Whereas diaries represent the expression of one's mental processes with relatively few restrictions, letters directed to another person are subject to many restrictions based on the relationship in question. As letters represent the author's face to the external world, one can say that they present rather clear boundaries of the writer's political and social relationship.

SAITO Makoto's english diary 1884 (Meiji 17)
SAITO Makoto's english diary 1884 (Meiji 17)
MASAKI Jinzaburo's diary June,1936 (Showa 11) label of confiscation
MASAKI Jinzaburo's diary June,1936 (Showa 11) label of confiscation

Diaries and letters, which are personal activities, reflect the individuality of the writer, and thus each displays characteristics unique to the principal. KURATOMI Yuzaburo's diary was unparalleled in its length, with just one year's worth of entries filling up A5-sized 18 notebooks; FUJINUMA Shohei wrote his diary by skipping lines; SAITO Makoto wrote his in English; DEN Kenjiro wrote his diary using the Japanese style of classical Chinese writing; ITO Miyoji's diary slips back and forth between such mundane things as bonsai cultivation (he even has gastronomical entries) and more weighty things such as the affairs of state. The diary of MASAKI Jinzaburo, who was implicated in the 2.26 Incident of 1936, was seized by the Military Gendarmery, a fact made graphic by the seals stamped on it.

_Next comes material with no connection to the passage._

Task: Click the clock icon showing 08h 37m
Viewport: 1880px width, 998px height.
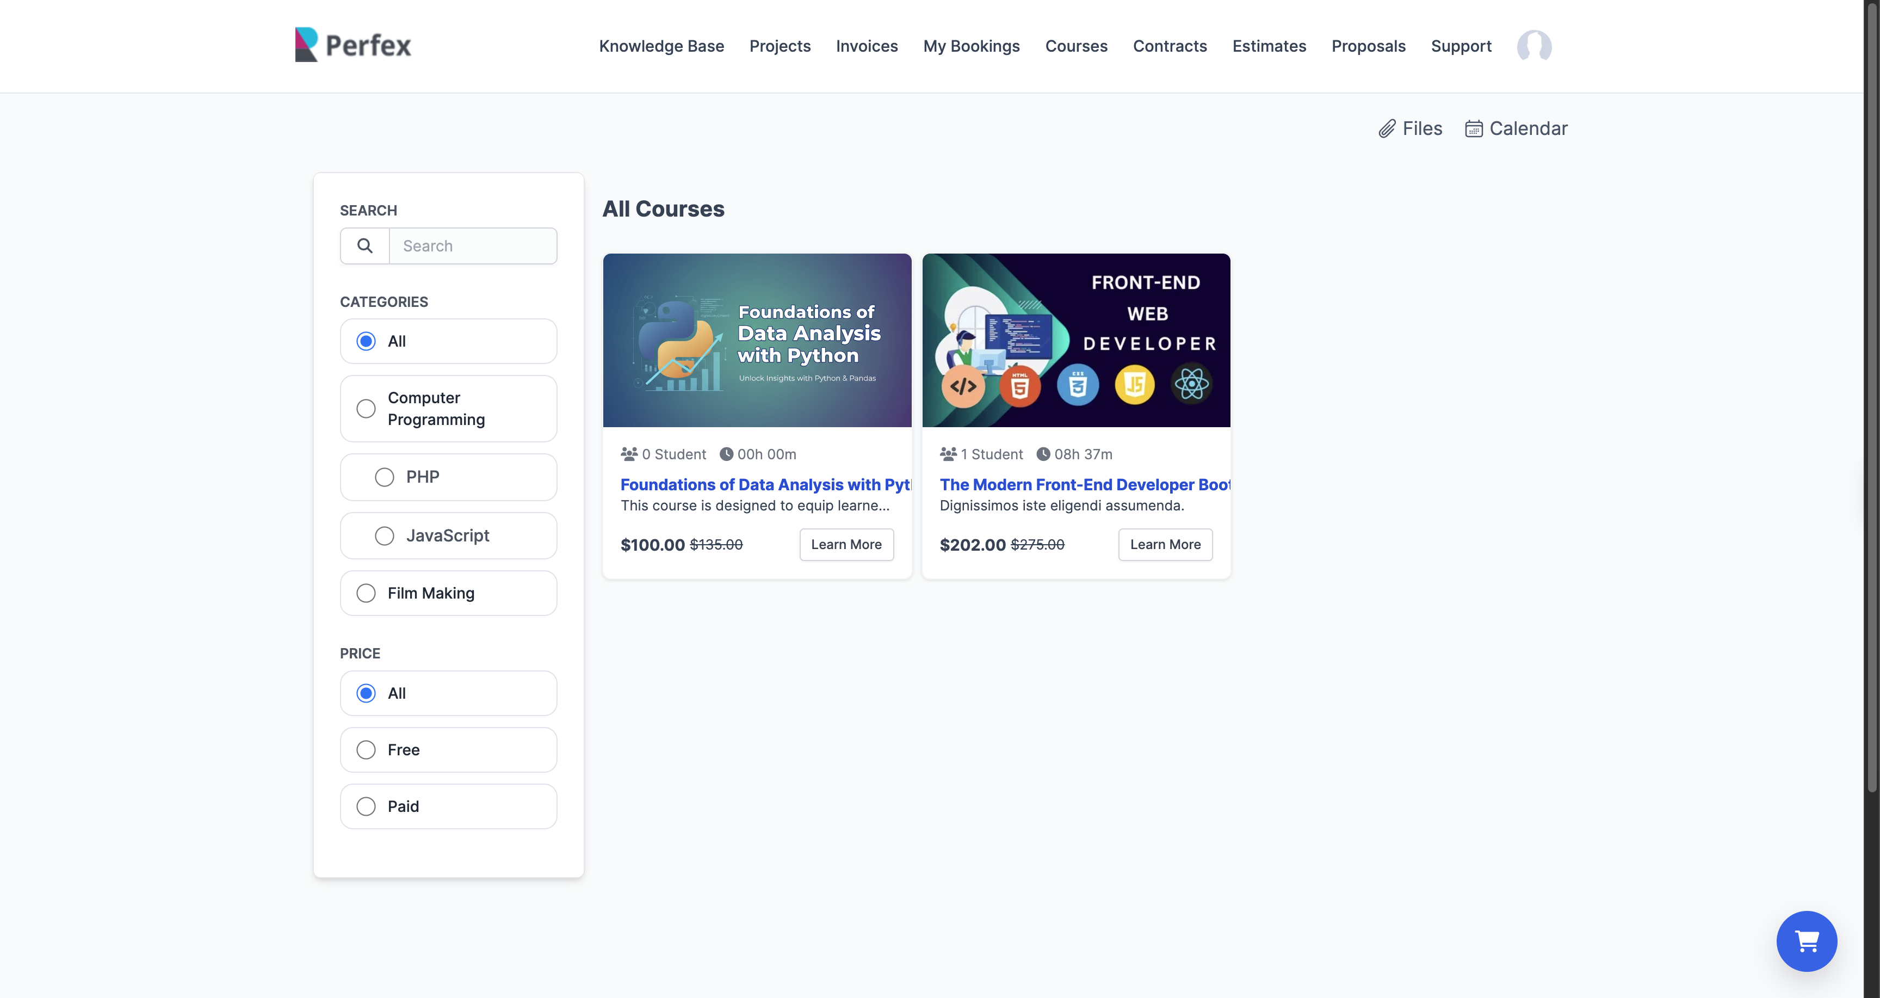Action: point(1043,454)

Meanwhile, the style of calligraphy used in correspondence in Japan changed greatly around the year 1877 (Meiji 10). This resulted from a new calligraphy style imported from Qing-dynasty China, coupled with the Oie style of calligraphy (used in official Tokugawa documents) losing popularity; some nobles already had started adopting the new calligraphy style even before it was widely accepted. Just as one might expect, court nobles were indeed intellectuals. The upward slanting parallelogram style of printing characters is a quirk of the high strung and prideful, and that precisely describes the handwriting style (of people such as the soldier/statesman) of YAMAGATA Aritomo and TOKUTOMI Soho; moreover, the two had a close relationship. The handwriting of such people as MATSUKATA Masayoshi, OURA Kanetake, OKI Takato, GOTO Shojiro are difficult to read enough to make scholars weep, such is the hidden pleasure and challenge of reading historical materials in the original.

Incidentally, Meiji era letters were mostly official so the envelopes lacked stamps. With an emphasis on reliability and confidentiality, the preferred way to send letters was via messengers; still, the regular post was also used from time to time. Among the stamps used, one often comes across new and old koban stamps, but unfortunately none of them have any collector's value.